▶ _El problema_
Prosigue el relato sobre la visita de Hernando al templo de Pachacama a partir de su última frase.

▶ _Texto fuente_
(122) Llega por fin Hernando a Pachacama y
va directo al templo porque su sacerdote
principal (él lo llama obispo) le había prometido a Pizarro en Cajamarca que
encontrarían allí mucho oro: “Llegado a la mezquita, pregunté por el oro e
negáronmelo, que no lo había. Hízose alguna diligencia, e no se pudo hallar. Se
halló algún oro podrido que dejaron cuando escondieron lo demás. Se juntó
ochenta y cinco mil castellanos e tres mil marcos de plata”. Con sus maneras
radicales, Hernando profanó el templo: “Para entrar al primer patio de la
mezquita, los indios han de ayunar veinte días; para subir al patio de arriba,
donde suele estar el obispo, pidiendo al dios que les dé maíz e buen tiempo,
han de haber ayunado un año. Hay otros indios que, como mensajeros de los
caciques, entran en una camarilla y el diablo les dice de qué está enojado e
los sacrificios que han de hacer los caciques e los presentes que quiere que le
traigan. Yo creo que no hablan con el diablo, sino que aquellos servidores
suyos (del diablo) engañan a los
caciques por servirse de ellos; porque yo hice diligencia para saberlo (Hernando en acción) con uno de ellos,
del que me dijo un cacique que había dicho que le dijo el diablo que no tuviese
miedo de los caballos, porque espantaban y no hacían mal; hícele atormentar y
estuvo rebelde en su mala secta, que nunca de él se pudo saber nada más de que
realmente le tienen por dios (tormento al
canto y quizá hasta la muerte). Según parece, los indios no adoran a este
diablo por devoción, sino por temor. La cueva donde estaba el diablo era muy
oscura. Hice entrar dentro a todos los caciques de la comarca que me vinieron a
ver, para que perdiesen el miedo. Y a falta de predicador, les hice mi sermón
diciéndoles el engaño en que vivían”.

▶ _Información proporcionada_
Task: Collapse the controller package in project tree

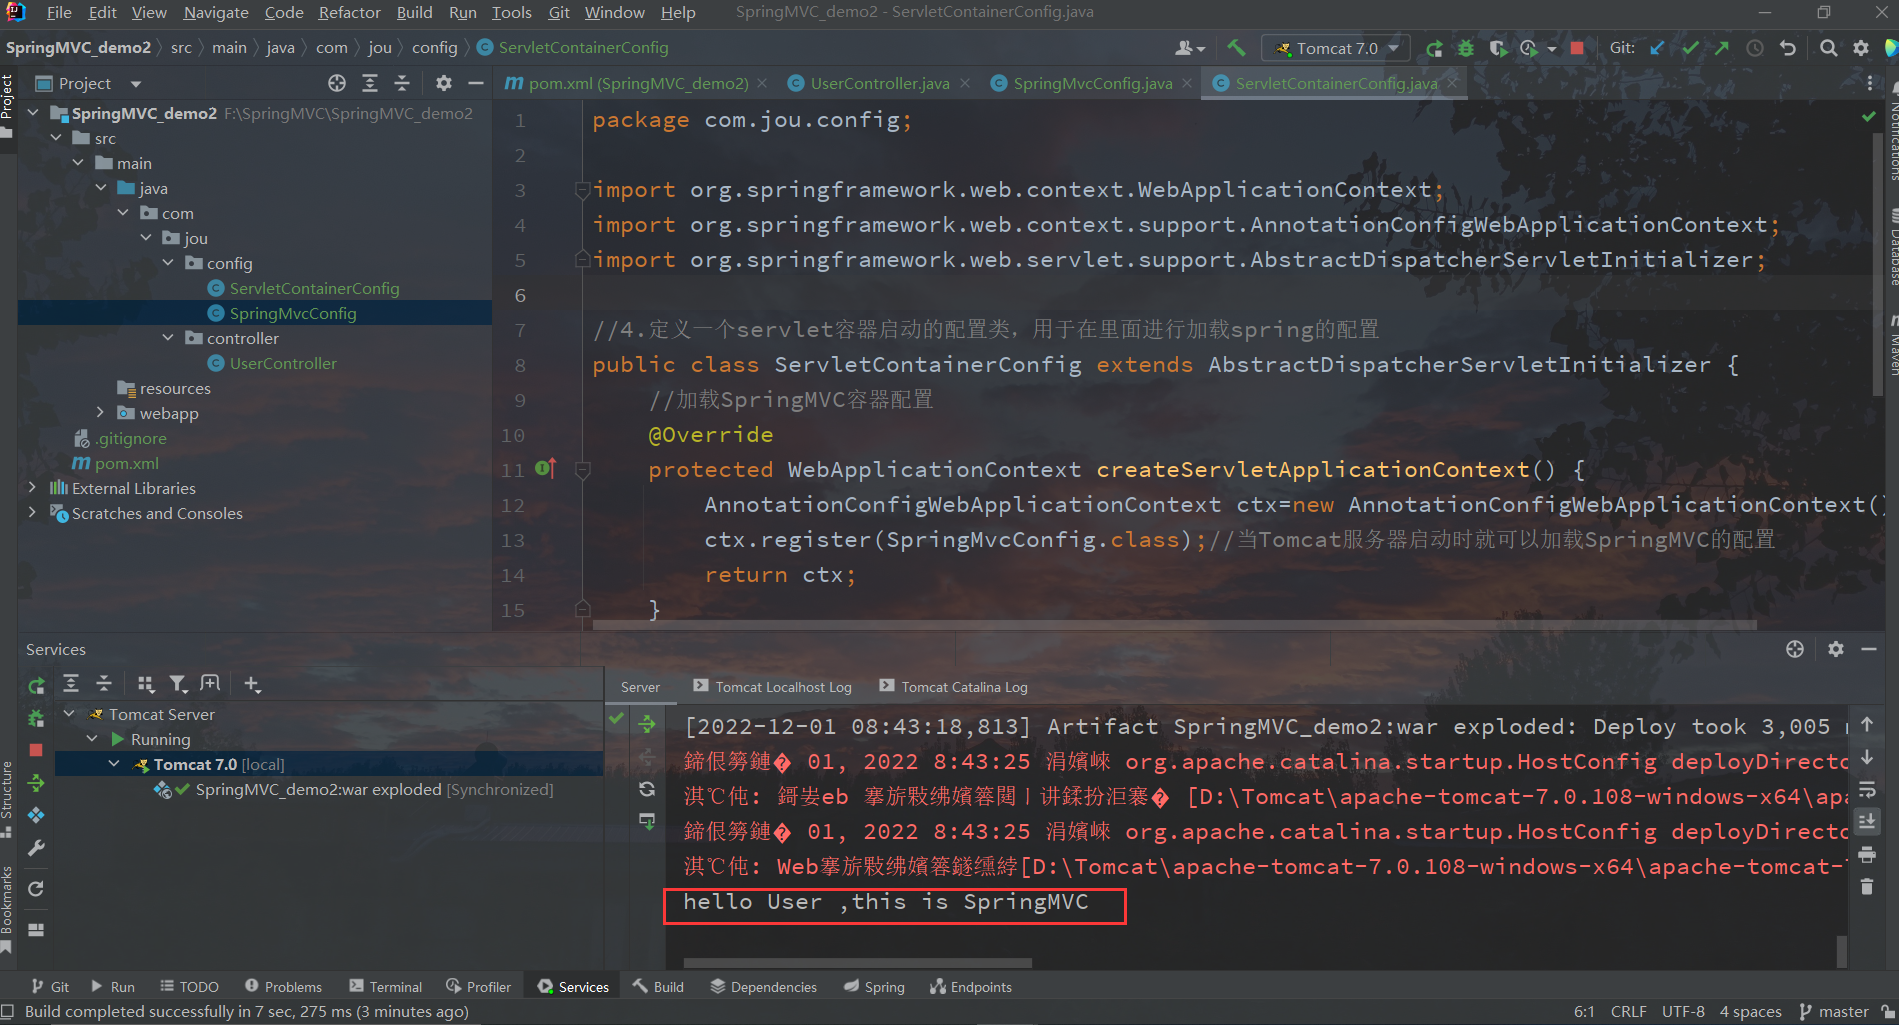Action: click(168, 338)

▶ _Respuesta_
Como testigo de estos hechos, Miguel de Estete precisa algunos detalles
de lo que vio hacer a Hernando Pizarro en su búsqueda del oro del templo de
Pachacama: “Los pajes (sacerdotes)
del ídolo dijeron que darían el oro, pero trajeron muy poco y dijeron que no
había más. El capitán Pizarro dijo que quería ver aquel ídolo. La gente estaba
tan escandalizada y temerosa de haber entrado el capitán a verle que pensaban
que, partidos los cristianos, los había de destruir a todos. Se les dio a
entender el gran yerro en que estaban y que el que había dentro de aquel ídolo
era el diablo. El capitán mandó deshacer la bóveda donde el ídolo estaba y
quebrarle delante de todos, y les dio a entender muchas cosas de nuestra santa
fe católica. Vinieron a este pueblo los señores comarcanos con oro y plata,
maravillándose mucho de haberse atrevido el capitán a entrar donde el ídolo
estaba y haberle quebrandado”.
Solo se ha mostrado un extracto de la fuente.